- [TEXT TO READ]
* start *
]> www.infradead.org Git - users/hch/dma-mapping.git/commitdiff
x86/kvm: Pass stable clocksource to guests when running nested on Hyper-V
authorVitaly Kuznetsov <vkuznets@redhat.com>
Wed, 24 Jan 2018 13:23:36 +0000 (14:23 +0100)
committerThomas Gleixner <tglx@linutronix.de>
Tue, 30 Jan 2018 22:55:34 +0000 (23:55 +0100)
Currently, KVM is able to work in 'masterclock' mode passing
PVCLOCK_TSC_STABLE_BIT to guests when the clocksource which is used on the
host is TSC.

When running nested on Hyper-V the guest normally uses a different one: TSC
page which is resistant to TSC frequency changes on events like L1
migration. Add support for it in KVM.

The only non-trivial change is in vgettsc(): when updating the gtod copy
both the clock readout and tsc value have to be updated now.

Signed-off-by: Vitaly Kuznetsov <vkuznets@redhat.com>
Signed-off-by: Thomas Gleixner <tglx@linutronix.de>
Acked-by: Paolo Bonzini <pbonzini@redhat.com>
Cc: Stephen Hemminger <sthemmin@microsoft.com>
Cc: kvm@vger.kernel.org
Cc: Radim Krčmář <rkrcmar@redhat.com>
Cc: Haiyang Zhang <haiyangz@microsoft.com>
Cc: "Michael Kelley (EOSG)" <Michael.H.Kelley@microsoft.com>
Cc: Roman Kagan <rkagan@virtuozzo.com>
Cc: Andy Lutomirski <luto@kernel.org>
Cc: devel@linuxdriverproject.org
Cc: "K. Y. Srinivasan" <kys@microsoft.com>
Cc: Cathy Avery <cavery@redhat.com>
Cc: Mohammed Gamal <mmorsy@redhat.com>
Link: https://lkml.kernel.org/r/20180124132337.30138-7-vkuznets@redhat.com
arch/x86/kvm/x86.c

index c53298dfbf50a78c8f1e209e7f52614ec6c4ea36..b1ce368a07af310955d220a6434929c1eecbe093 100644 (file)
* end *
Retype everything in the commit page above from "Currently, KVM" down to "migration. Add support for it in KVM.", keeping every word and character unchanged.

- [INFORMATION PROVIDED]
* start *
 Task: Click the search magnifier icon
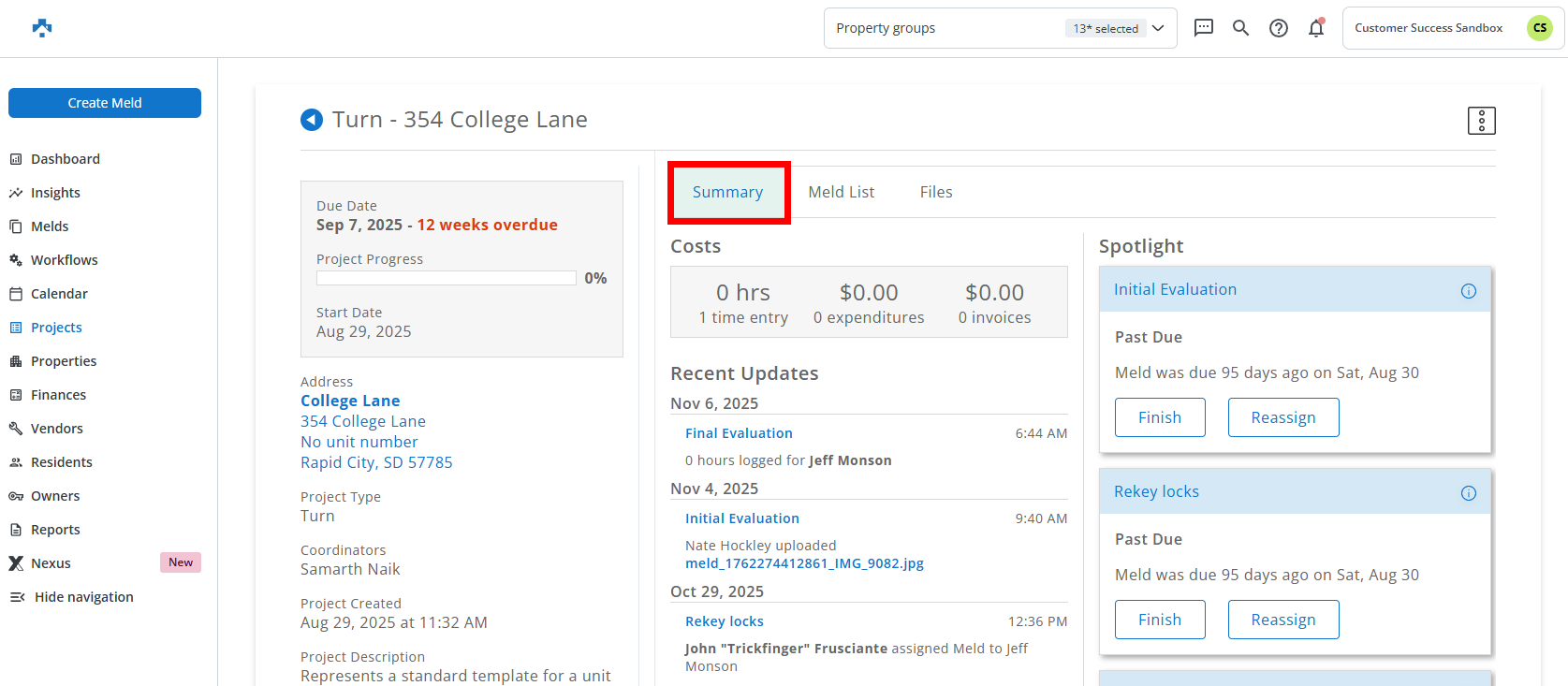1240,28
* end *
- [COMPLETED TASK]
Currently, KVM is able to work in 'masterclock' mode passing
PVCLOCK_TSC_STABLE_BIT to guests when the clocksource which is used on the
host is TSC.

When running nested on Hyper-V the guest normally uses a different one: TSC
page which is resistant to TSC frequency changes on events like L1
migration. Add support for it in KVM.